The problem: Quote the passage of the forum thread on engine casting dates between "## BearGFR (Aug" and "could verify that.", inclusive.

Text:
• • • • • • •

# Correct Engine Code/Date?



## leeklm (Mar 11, 2012)

Hey Guys,

While looking for a somewhat correctly dated 389 for my car, what would be considered an acceptable date range stamped on the motor? The invoice date shown on my PHS build sheet is 3/30/66.

By the way, I have a "WTB" listed in the parts section if anyone has a lead on a WS block 

I am still undecided on the motor build... I really like the thought of a 461/stroker, but if I am going to spend the $$$, would be nice to have something more correct for the car to help with future resale value.

Thanks!


----------



## rickm (Feb 8, 2012)

i could be wrong ,but i thought that "matching numbers" meant just that your correct engine code block has an earlier production date then build date on your trim tag. thats wy you see so many cars for sale that are supposed to be. finding a gto with the original factory block is like hittin lotto. rickm.


----------



## jmt455 (Mar 26, 2012)

The engine and major component casting dates should pre-date the vehicle build date by anywhere from a few days to several months, depending on the assembly plant location.

If your car was built at Pontiac, the component casting dates could be very close to the vehicle build date, but a Fremont-built car should have more time (typically several weeks) between the component casting dates and the vehicle assembly date.

Also, be sure to consider the build date on your body tag, not just the invoice date on the PHS docs. Sometimes, the car could be built and spend several days or even a couple of weeks on hold or in repair area until it was released for billing/shipment.


----------



## BearGFR (Aug 25, 2008)

The meaning of "matching numbers" varies depending on what year the car was built. Strictly speaking, it means that the car has the same engine block, heads, and other components that it was originally built with - not just pieces with 'believable' date codes but the actual parts. Problem is, until Pontiac started adding the partial VIN stamp to the engine blocks there was no way to verify this unless the PHS doc happened to include the engine build sequence number (above the 2 character "block code") and you could verify that.

My engine is truly "matching numbers" because even though it's now a 461, I built it using the original 400 block the car rolled off the line with. The VIN stamp on the block matches the VIN stamp on the car. Same for my TH400 transmission - it's the one that the car was built with even though internally it has been beefed up. I'm not running the original heads or intake, but I still have them - likewise the original 10-bolt rear axle that's still sitting out in my garage. 

Bear


----------



## rickm (Feb 8, 2012)

i understand your definition of "matching numbers" . your car is one of the few. i see so many gtos for sale that claim to be. abviosly, there not following your definition. like i posted earlier, its like hitting lotto. these cars were drivin hard n fast. the chances of a gto retaining its original drivetrain components are slim to none. rickm.


----------



## leeklm (Mar 11, 2012)

I do agree with the true definition of a "numbers matching" car having the original motor that shipped from the factory, but like you said, they are rare. I figured the next best claim was a "year & code correct" engine.

In reality, that would probably increase my cars value by $500. Meanwhile, spending an extra $2K (over a 400 build) to get it that way. :confused

I want to get something done over the long winter, so will not have a lot of time to hit the lottery. Something tells me I will be starting a post next spring about how much I like my new 400/461 !! and then a post after that about upgrading my drive train...


----------



## rickm (Feb 8, 2012)

whatever YOU want in your car is most important. i personally am happy with "period correct". good luck with your powerplant. rickm.


----------

• • • • • • •

Information:

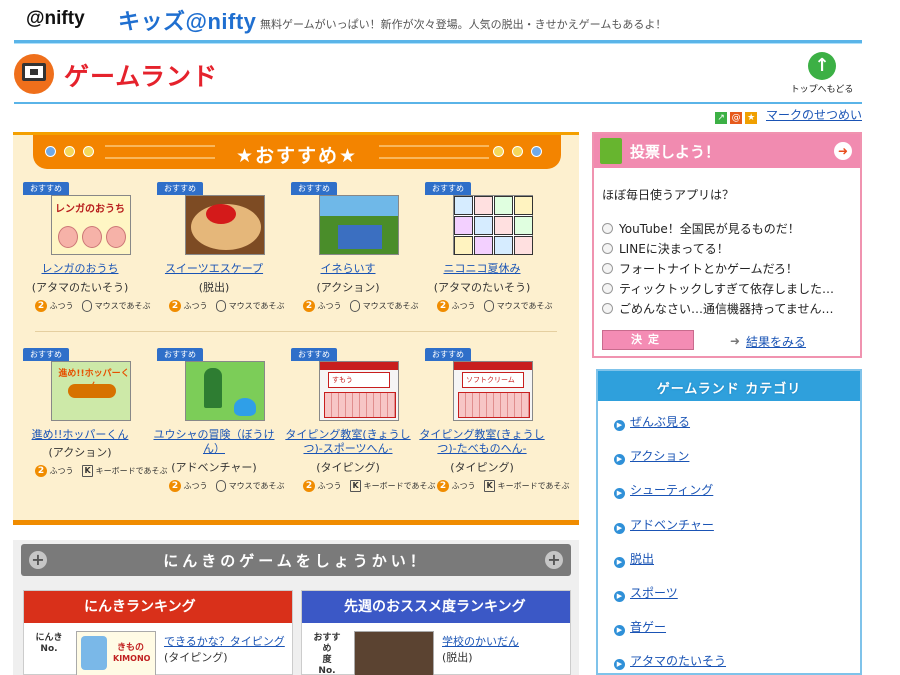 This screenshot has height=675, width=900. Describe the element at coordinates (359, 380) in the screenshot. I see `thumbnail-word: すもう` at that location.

• • • • • • •

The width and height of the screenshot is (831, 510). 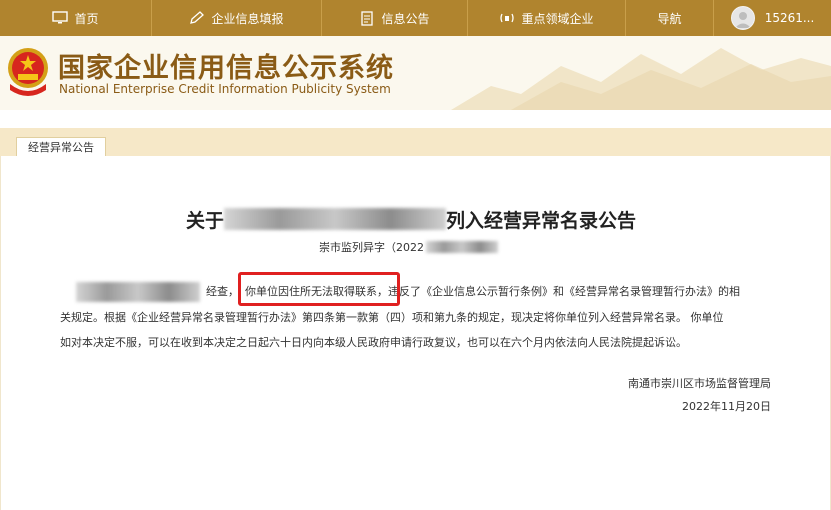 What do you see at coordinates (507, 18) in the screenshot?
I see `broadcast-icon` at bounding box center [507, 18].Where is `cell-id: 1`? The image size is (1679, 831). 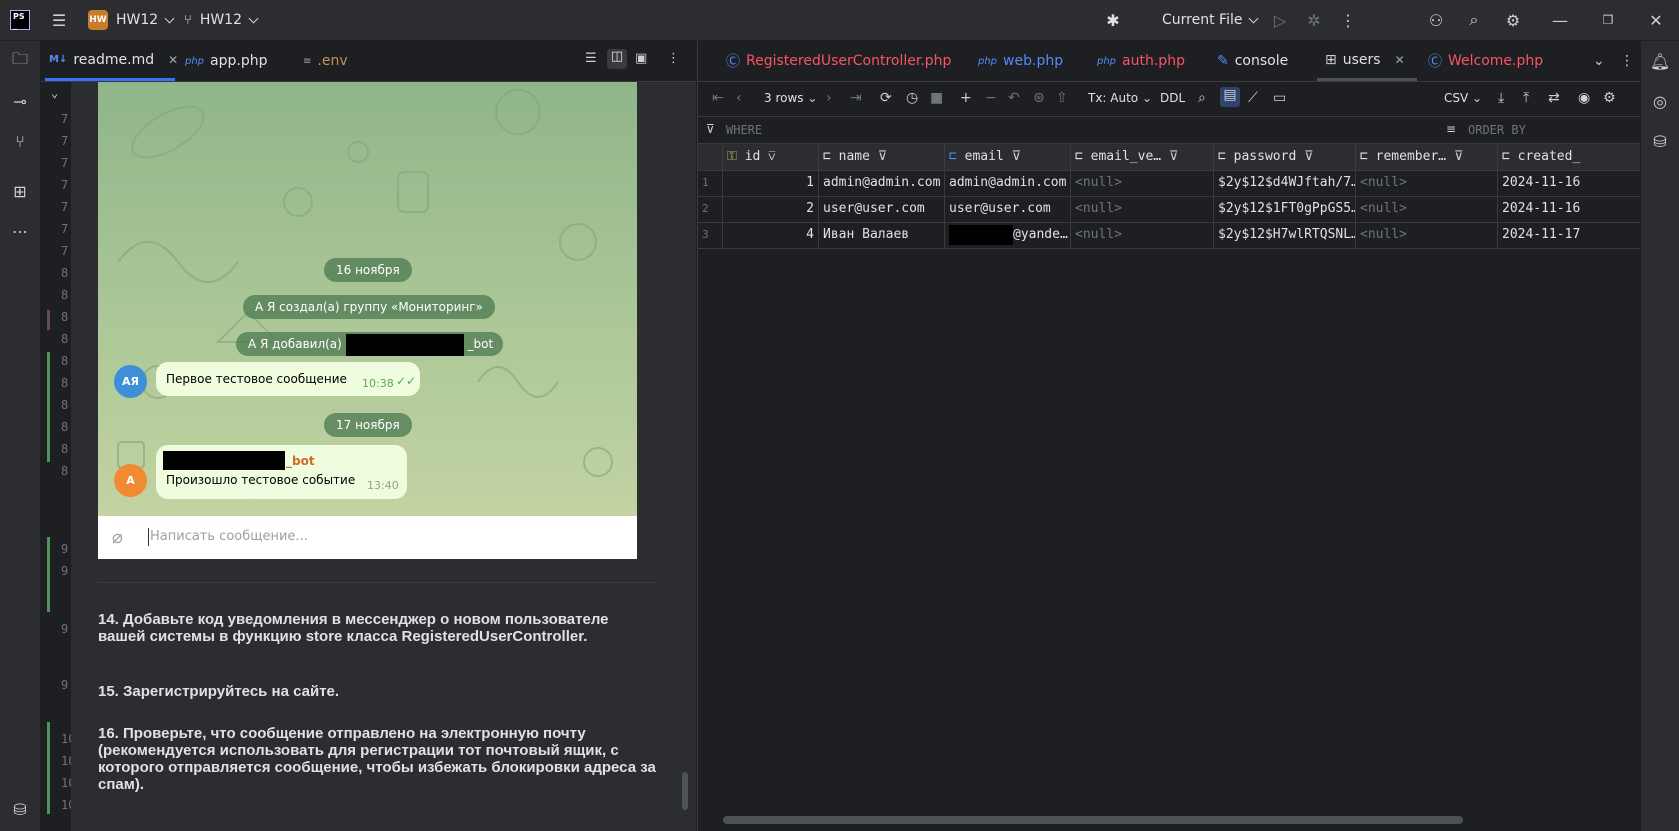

• • • • • • •

Response to this exercise:
## BearGFR (Aug 25, 2008)

The meaning of "matching numbers" varies depending on what year the car was built. Strictly speaking, it means that the car has the same engine block, heads, and other components that it was originally built with - not just pieces with 'believable' date codes but the actual parts. Problem is, until Pontiac started adding the partial VIN stamp to the engine blocks there was no way to verify this unless the PHS doc happened to include the engine build sequence number (above the 2 character "block code") and you could verify that.